Aims:
Methods:
The case in question is discussed and images of radiological and histological findings are included. A literature review was undertaken to identify similar cases and review latest management guidelines.
Results:
This 65 year old man presented with acute epigastric pain and vomiting and peritonitis on examination. He proceeded to emergency laparotomy which revealed a well-circumscribed cystic mass arising from the small bowel mesentery as well as purulent fluid in the pelvis. The tumour was resected and he made a good post-operative recovery. A follow-up colonoscopy screening for Familial Adenomatous Polyposis was negative. Histology demonstrated an intra-abdominal desmoid tumour. There were focal areas of necrosis and bacterial colonies and vegetable particles were identified within the tumour suggesting fistualisation into adjacent bowel.

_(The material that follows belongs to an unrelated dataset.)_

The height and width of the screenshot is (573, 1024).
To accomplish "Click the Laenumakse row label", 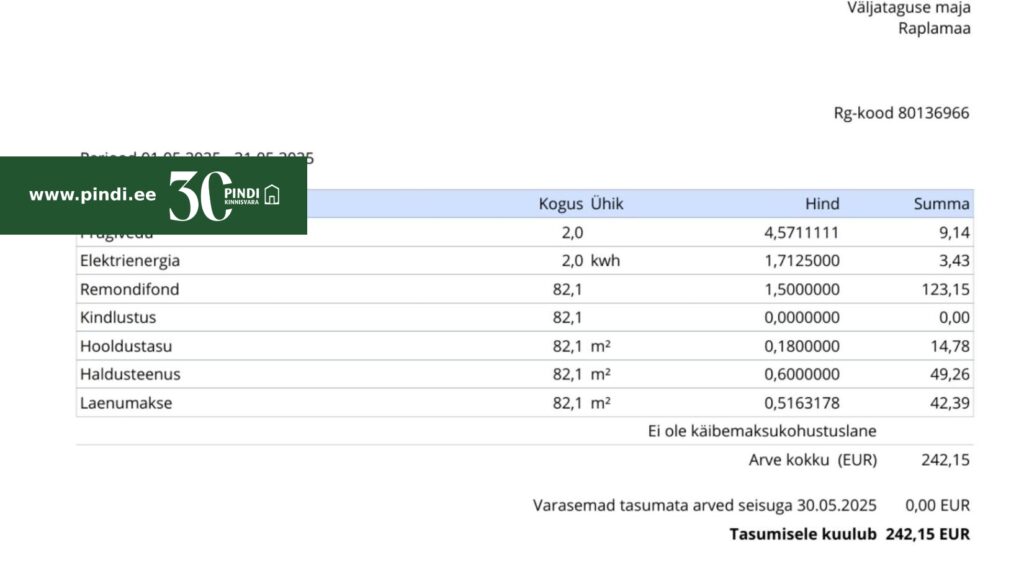I will [125, 403].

A literature review revealed that as the disease is rare, there are no clear management guidelines. Surgery is a first-line option in readily resectable disease, however the disease has a high recurrence rate despite resection (up to 60 percent at 5 years) and surgery itself is a known risk factor for desmoid tumour formation. In patients with Familial Adenomatous Polyposis decisions around prophylactic colectomy must be balanced against the risk of precipitating desmoid tumours. Other management options include a ‘watch and wait’ approach, radiotherapy (which is generally not recommended for intra-abdominal tumours) and systemic therapies. These include NSAIDs, tamoxifen, toremifene, methotrexate and vinblastine, low-dose interferon, doxorubicin-based regimens, and imatinib.
Conclusions:
This case is of interest as while a number of case reports describe desmoid tumours presenting as a palpable abdominal mass, complication with necrosis or abscess is rare. As discussed above, management options are varied and somewhat controversial and therefore provide an interesting discussion point.